* BEGIN Task data *
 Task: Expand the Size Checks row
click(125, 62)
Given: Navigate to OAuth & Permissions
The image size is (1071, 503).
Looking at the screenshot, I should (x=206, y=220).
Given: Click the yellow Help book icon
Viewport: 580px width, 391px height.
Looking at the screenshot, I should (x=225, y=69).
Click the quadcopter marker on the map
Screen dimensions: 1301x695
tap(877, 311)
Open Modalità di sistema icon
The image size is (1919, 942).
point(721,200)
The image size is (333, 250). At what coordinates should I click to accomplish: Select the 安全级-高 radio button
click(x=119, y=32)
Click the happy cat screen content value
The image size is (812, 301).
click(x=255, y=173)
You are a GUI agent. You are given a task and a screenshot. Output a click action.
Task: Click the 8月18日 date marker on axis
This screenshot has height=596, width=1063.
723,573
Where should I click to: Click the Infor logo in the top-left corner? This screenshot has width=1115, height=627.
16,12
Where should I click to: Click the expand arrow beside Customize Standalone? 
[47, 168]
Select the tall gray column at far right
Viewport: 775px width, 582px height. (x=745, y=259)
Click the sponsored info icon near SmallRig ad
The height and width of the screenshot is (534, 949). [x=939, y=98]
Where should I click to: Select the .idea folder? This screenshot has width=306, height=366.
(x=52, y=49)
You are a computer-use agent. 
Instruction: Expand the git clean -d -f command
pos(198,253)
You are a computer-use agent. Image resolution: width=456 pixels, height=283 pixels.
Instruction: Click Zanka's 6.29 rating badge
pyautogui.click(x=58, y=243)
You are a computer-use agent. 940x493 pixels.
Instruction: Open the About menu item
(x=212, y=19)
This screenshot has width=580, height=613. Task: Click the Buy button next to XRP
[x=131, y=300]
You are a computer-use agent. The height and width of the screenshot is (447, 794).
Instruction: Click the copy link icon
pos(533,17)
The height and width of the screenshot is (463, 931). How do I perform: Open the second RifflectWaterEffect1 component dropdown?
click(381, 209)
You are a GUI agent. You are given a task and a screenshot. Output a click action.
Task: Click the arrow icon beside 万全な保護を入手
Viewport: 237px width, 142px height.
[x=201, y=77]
* END Task data *
# Written instruction:
Reproduce word for word everything in the data above, from the line containing "The image size is (333, 250)." down to the line containing "click(x=255, y=173)", including both of those lines.

# Solved exercise:
The image size is (333, 250). At what coordinates should I click to accomplish: Select the 安全级-高 radio button
click(x=119, y=32)
Click the happy cat screen content value
The image size is (812, 301).
click(x=255, y=173)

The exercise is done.